Al Shabaab claims attack on police station in central Somalia
Beledwayne, 19 Nov 2013 (SDN) -Islamist militants blasted their way into a police station in northern Somalia on Tuesday and opened fire on officers and civilians inside, leaving at least 10 people dead, officials and witnesses said.
Al Shabaab – the al Qaeda-linked movement that killed 67 people in a raid on a Nairobi shopping mall in September – claimed responsibility for the morning assault and told Reuters many of its men had since managed to get away, unharmed.
Gunfire rang out inside the police station in Baldweyne into the early afternoon as locals rushed for shelter.
African peacekeepers and Somali troops surrounded the police station and opened fire. Witnesses said the shooting inside then stopped.
Al Shabaab has been driven out of most its main strongholds, including Mogadishu and Baladweyne, a town close to the Ethiopian border, over the past two years. But it has kept up car bombings and guerrilla-style attacks.

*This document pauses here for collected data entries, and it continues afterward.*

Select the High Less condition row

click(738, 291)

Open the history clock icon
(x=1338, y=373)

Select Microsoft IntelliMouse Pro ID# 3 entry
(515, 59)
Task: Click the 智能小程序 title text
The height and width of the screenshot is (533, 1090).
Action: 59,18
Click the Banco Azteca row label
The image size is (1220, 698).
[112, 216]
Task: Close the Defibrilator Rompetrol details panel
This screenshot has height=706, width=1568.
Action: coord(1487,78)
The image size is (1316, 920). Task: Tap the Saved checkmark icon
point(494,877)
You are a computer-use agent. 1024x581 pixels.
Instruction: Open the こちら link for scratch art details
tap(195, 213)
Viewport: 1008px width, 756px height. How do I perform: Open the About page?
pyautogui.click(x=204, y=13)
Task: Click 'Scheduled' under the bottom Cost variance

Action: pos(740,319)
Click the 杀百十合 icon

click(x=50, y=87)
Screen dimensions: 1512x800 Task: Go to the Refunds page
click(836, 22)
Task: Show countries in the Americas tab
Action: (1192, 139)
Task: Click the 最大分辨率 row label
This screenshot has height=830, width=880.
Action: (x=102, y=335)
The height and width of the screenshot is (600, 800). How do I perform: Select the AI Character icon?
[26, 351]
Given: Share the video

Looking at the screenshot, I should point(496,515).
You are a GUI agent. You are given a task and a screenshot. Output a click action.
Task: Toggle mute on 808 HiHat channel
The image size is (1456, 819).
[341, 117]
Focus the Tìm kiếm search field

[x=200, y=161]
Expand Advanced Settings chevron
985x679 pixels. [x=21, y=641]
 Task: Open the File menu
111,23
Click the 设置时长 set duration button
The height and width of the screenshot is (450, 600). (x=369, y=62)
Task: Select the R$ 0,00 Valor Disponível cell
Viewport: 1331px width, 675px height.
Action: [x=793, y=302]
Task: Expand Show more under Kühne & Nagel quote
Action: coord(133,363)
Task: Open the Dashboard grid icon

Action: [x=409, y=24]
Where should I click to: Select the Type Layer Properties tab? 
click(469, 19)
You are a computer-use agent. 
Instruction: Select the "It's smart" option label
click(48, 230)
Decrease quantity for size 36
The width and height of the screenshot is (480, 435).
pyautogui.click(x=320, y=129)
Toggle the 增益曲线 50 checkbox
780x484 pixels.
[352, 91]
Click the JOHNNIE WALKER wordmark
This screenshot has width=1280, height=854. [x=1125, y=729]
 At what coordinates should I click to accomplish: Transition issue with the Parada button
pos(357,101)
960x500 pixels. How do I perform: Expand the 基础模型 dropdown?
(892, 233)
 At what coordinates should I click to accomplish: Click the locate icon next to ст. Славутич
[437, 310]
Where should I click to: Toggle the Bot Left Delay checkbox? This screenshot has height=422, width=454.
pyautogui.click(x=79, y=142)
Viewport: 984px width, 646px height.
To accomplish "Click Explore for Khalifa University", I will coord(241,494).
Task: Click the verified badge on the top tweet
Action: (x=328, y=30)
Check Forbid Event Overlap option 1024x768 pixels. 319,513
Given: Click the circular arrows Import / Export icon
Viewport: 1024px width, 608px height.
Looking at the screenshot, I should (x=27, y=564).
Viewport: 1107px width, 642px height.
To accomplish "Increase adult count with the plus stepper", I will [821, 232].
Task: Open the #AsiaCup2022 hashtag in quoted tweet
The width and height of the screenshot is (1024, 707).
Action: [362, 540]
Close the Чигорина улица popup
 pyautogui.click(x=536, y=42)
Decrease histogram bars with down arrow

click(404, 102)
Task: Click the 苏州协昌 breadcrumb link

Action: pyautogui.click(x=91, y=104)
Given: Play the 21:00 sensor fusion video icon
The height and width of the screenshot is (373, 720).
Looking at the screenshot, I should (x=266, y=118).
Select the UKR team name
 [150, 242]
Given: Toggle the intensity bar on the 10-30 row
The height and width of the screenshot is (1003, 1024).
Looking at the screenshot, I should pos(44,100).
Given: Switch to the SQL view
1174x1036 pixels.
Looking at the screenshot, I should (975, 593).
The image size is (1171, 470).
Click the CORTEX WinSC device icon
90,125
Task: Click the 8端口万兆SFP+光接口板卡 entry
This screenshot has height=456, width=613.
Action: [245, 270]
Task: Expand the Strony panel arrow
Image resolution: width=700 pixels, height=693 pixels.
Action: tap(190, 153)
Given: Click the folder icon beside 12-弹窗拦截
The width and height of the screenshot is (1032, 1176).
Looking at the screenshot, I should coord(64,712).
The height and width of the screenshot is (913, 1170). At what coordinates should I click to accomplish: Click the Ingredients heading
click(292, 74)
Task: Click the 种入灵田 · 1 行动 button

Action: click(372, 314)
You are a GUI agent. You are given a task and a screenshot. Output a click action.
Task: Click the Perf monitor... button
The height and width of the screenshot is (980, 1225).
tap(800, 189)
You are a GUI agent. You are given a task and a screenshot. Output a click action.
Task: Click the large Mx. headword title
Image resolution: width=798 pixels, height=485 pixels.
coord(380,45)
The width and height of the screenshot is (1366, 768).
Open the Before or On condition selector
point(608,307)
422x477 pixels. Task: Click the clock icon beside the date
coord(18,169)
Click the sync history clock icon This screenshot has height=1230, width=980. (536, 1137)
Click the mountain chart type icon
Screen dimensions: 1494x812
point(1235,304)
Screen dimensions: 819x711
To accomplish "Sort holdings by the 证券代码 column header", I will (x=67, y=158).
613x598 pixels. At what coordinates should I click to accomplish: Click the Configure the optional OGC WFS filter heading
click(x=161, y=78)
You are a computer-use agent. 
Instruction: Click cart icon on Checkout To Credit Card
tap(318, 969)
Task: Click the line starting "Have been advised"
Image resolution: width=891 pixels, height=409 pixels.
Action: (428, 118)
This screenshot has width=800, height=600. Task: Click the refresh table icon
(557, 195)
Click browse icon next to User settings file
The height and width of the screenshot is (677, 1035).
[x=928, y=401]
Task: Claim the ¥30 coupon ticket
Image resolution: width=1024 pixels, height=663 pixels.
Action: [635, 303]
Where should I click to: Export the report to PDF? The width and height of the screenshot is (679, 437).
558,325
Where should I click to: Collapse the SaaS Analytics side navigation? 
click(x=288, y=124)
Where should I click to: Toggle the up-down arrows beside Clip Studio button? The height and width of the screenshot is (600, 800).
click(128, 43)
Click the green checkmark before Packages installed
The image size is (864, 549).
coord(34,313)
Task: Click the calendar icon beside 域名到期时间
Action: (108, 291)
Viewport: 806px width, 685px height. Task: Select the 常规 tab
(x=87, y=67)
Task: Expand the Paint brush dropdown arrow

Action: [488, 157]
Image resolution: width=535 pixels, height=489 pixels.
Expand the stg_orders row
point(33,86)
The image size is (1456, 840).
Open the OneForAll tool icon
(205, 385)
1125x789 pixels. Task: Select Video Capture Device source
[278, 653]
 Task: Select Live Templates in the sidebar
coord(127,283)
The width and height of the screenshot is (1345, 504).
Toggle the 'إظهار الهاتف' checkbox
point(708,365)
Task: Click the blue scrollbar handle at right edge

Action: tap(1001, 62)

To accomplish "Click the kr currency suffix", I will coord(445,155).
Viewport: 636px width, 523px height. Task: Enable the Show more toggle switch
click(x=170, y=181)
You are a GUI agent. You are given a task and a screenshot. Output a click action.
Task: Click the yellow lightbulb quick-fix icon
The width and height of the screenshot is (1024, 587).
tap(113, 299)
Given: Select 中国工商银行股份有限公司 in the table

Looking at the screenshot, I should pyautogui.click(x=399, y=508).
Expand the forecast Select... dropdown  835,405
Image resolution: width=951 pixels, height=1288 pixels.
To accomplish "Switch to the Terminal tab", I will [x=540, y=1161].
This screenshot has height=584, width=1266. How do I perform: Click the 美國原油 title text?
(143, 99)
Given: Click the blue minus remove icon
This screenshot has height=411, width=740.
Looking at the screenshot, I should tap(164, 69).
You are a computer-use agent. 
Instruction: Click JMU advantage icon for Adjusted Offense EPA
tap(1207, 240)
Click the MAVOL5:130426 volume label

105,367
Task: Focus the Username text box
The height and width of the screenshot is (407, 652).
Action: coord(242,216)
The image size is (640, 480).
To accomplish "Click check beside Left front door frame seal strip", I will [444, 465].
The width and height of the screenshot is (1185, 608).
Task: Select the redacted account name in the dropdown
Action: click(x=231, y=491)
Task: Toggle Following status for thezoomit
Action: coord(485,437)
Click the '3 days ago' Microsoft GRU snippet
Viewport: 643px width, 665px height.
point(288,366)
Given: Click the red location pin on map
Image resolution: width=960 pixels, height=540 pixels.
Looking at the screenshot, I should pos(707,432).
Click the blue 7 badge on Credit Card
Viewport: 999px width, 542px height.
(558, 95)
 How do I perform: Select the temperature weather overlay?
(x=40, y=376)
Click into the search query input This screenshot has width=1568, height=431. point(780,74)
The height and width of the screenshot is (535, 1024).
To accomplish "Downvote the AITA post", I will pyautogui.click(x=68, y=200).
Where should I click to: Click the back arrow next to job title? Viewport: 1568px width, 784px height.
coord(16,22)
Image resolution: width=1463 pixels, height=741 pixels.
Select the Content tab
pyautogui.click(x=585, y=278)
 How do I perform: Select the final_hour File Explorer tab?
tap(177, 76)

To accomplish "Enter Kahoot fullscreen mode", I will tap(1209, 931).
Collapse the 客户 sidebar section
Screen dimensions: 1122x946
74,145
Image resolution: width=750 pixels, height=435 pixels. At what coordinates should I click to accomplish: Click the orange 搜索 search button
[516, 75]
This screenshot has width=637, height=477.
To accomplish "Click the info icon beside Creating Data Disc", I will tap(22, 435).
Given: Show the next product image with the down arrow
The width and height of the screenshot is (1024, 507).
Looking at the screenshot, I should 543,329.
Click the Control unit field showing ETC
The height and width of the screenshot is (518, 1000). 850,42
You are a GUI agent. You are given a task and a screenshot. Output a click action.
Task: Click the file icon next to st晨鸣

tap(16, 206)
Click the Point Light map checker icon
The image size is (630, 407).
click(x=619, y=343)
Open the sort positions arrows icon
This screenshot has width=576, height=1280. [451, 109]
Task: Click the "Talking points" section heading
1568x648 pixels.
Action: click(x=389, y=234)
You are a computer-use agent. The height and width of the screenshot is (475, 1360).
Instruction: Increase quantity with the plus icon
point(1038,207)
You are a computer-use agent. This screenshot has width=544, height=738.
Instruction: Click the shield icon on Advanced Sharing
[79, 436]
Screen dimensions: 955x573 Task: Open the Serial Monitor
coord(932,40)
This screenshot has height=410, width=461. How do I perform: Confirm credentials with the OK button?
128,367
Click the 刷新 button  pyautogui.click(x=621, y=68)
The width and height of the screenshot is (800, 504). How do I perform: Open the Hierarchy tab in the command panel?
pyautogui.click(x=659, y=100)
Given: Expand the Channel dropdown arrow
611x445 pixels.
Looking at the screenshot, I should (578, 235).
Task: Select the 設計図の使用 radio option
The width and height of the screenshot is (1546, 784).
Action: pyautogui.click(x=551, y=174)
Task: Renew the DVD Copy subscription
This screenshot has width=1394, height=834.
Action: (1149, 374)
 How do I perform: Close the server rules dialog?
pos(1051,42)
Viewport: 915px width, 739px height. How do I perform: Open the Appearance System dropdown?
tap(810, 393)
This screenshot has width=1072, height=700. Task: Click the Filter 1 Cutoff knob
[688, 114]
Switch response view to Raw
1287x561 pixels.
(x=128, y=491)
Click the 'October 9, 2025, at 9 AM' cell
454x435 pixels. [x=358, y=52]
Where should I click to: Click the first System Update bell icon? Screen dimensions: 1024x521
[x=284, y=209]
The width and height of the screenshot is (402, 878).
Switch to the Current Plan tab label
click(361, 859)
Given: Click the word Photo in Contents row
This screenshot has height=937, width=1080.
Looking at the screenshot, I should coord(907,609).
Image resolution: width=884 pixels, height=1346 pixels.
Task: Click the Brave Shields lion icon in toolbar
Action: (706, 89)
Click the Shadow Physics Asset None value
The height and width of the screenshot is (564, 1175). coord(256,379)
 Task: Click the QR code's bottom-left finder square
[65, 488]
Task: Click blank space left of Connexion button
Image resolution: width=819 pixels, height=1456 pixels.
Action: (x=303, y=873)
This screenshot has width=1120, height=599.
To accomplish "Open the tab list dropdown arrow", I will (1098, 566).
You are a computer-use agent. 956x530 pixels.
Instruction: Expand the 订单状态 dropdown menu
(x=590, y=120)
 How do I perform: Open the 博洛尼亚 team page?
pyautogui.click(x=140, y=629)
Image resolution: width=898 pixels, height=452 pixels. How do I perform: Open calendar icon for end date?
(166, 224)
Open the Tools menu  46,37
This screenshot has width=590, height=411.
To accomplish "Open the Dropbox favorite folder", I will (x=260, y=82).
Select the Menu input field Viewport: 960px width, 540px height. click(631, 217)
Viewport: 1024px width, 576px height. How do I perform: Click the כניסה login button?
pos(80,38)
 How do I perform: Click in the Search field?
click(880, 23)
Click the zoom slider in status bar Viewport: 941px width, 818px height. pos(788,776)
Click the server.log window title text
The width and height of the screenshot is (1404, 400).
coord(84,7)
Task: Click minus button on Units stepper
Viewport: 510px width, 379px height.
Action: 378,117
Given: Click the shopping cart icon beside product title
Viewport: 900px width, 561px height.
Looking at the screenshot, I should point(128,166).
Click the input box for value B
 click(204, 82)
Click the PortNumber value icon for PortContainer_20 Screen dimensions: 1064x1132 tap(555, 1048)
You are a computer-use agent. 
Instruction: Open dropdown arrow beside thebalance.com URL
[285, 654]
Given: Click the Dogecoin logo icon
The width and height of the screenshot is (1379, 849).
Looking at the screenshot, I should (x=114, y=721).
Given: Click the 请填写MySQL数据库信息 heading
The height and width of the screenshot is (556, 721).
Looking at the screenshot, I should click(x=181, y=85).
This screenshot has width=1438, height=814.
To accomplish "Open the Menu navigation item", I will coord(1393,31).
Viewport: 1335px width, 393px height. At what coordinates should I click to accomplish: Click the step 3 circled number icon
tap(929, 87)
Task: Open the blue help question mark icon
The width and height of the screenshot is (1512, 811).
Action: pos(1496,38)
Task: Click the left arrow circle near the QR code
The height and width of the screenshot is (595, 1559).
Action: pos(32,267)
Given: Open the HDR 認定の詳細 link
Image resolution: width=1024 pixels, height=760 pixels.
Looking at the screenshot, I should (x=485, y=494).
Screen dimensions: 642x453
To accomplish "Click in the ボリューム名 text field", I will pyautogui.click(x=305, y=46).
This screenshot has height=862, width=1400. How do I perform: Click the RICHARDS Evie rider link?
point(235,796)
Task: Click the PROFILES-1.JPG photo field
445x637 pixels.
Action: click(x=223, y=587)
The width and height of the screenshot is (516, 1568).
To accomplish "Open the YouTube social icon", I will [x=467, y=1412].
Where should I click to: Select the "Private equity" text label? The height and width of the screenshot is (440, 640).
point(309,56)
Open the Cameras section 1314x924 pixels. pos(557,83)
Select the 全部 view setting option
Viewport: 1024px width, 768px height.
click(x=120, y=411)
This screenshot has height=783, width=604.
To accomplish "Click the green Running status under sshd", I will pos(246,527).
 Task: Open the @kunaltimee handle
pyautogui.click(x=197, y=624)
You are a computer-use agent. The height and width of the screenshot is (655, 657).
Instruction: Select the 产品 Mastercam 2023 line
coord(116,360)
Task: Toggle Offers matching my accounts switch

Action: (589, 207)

Sheikh Abdiasis Abu Musab, Al shabaab’s military spokesman, said the attackers had killed 25 Somali police men and 18 Djiboutian members of the country’s AMISOM peacekeeping force.
The Islamists have in the past exaggerated the number of casualties, just as officials have at time down played the dead in clashes with insurgents.
The attackers blew their way through the compound’s gates with a car bomb, said witnesses.
“First, a speeding car went past us and soon we heard a big explosion followed by gunfire. The car rammed into the gate of the police station. We can see a huge (plume of) smoke and hear exchange of gunfire,” said shopkeeper Nur Osman at the scene.
A nurse at a hospital in the town that is adjacent to the police station said doctors and patients were taking cover.
“I was outside when fighting began and now I cannot go in… It is very difficult to know the exact figure of casualties,” Nur Aden, a nurse at Baladweyne hospital told Reuters.
Somali legislator Dahir Amin Jesow said some of the attackers were among the 10 confirmed dead.
“The death toll can rise because the militants unexpectedly entered and shot anyone they saw. We do not yet know the exact number of attackers,” Jesow said.
Somali President Hassan sheikh Mohamud condemned the attack by al Shabaab, saying his government was determined to eliminate the Islamists.
Last month, a bomber killed 16 people in a cafe in the same district, targeting Ethiopian and Djibouti troops who al Shabaab accuses of invading Somalia.
The Horn of Africa country is trying to rebuild itself after two decades of civil war and lawlessness, backed by international aid as well as African Union peacekeepers, aimed at preventing it from becoming a haven for al Qaeda-style militants in East Africa.
Straddling a major highway that links south-western Somalia to southern and northern parts of the country, Baladweyne is the main gateway to the Ogaden region in Ethiopia and a strategically vital area that Addis Ababa has often controlled.